Event: UTI PHASE START
March 12th, 2007
For this activity I worked with the student services department for the start of classes on March 12th, 2007. At UTI, students attend classes in phases that run for three weeks, and attend class for six hours per day. During their education at UTI, students will successfully complete a total of twenty-eight phase courses to satisfy the requirements to graduate with an Associates Degree in Automotive Sciences. At the start of each phase, students often have issues to take care of such as account balances, text book purchases, class scheduling including changes and substitutions, tool purchases, and receipt and processing of financial assistance.
All of these functions have been set up for online access and students are required to make changes online in a manner very similar to the StudentLink utilized by U of A students. One the first day of the phase the student services department has ten computers set up for students to use for making changes to their account, and for this portion of my service learning project I assisted approximately forty students in this process.
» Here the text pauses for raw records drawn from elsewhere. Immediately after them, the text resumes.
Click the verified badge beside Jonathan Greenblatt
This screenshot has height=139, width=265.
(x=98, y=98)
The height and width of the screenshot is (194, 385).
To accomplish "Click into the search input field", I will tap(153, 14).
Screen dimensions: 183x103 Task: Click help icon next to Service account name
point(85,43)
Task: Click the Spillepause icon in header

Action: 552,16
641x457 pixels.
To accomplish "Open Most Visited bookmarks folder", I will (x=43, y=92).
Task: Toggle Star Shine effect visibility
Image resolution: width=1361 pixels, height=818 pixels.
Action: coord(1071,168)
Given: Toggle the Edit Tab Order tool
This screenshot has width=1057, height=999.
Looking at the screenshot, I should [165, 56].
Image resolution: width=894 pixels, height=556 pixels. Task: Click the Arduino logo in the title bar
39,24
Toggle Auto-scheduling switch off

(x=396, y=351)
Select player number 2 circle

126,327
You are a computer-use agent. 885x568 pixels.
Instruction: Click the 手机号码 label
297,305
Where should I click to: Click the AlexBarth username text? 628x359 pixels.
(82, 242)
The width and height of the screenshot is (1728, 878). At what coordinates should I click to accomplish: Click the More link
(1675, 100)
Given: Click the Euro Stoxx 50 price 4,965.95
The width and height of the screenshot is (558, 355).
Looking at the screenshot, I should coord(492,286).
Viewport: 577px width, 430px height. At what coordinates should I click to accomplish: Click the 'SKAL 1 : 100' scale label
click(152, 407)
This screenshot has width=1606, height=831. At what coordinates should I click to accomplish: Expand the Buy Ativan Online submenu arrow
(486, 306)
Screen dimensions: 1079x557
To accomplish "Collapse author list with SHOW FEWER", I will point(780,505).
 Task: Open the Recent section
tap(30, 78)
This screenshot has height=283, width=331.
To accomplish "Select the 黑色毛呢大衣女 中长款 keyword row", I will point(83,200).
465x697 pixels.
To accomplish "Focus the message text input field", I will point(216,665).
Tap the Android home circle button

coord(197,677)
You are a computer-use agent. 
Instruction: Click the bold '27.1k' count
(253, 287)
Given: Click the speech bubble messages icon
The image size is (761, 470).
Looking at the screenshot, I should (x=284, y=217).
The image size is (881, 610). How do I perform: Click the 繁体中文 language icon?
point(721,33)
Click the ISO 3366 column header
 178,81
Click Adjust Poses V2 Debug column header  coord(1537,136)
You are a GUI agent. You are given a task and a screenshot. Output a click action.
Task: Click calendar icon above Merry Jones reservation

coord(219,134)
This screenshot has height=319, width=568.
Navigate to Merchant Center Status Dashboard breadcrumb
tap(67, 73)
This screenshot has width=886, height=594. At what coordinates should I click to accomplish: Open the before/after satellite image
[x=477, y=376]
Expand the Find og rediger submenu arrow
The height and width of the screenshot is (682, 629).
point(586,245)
When I started that day, I figured that the questions I would be helping students with would be relatively simple and would be contained within the process of our student services programs. But I found out quickly that it was not the case as some students needed to access their bank account statements, verify payment status, fill out missing financial aid applications, submit government assistance applications, in addition to making schedule changes and purchasing text books.
I would say that approximately eighty percent of the students were able to operate without much assistance but the remaining twenty percent required a fair amount of assistance. Many of those students did not seem comfortable navigating the software programs and some needed me to work them through, step-by-step. Things got really tricky with some documents that needed additional correspondence where information would need to be sent to a student, even though in some instances the student did not have an email address. In those instances, I helped the students open up a yahoo email account and by the end of the day had assisted twelve students with their first email address. Of the twelve students, four were Native American, seven were Latino, and one student was Caucasian but from rural Colorado. I would estimate all of them to have been recent high school graduates and would assume that their geographic areas of origins would be rural with limited access to technology.
In the six hours I spent working in the student services department I enjoyed working with the students to establish their email addresses the most. Once we had their accounts established I would have them send a sample email and receive one as well, and they really lit up once they realized they had set everything up correctly. I let them know where my office was incase they needed help in the future and I think that alone was worth my time in the department. In the automotive industry, technology continues to spread rapidly and a great deal of service related email and communication is transmitted through email, so this will be an import skill for these new students.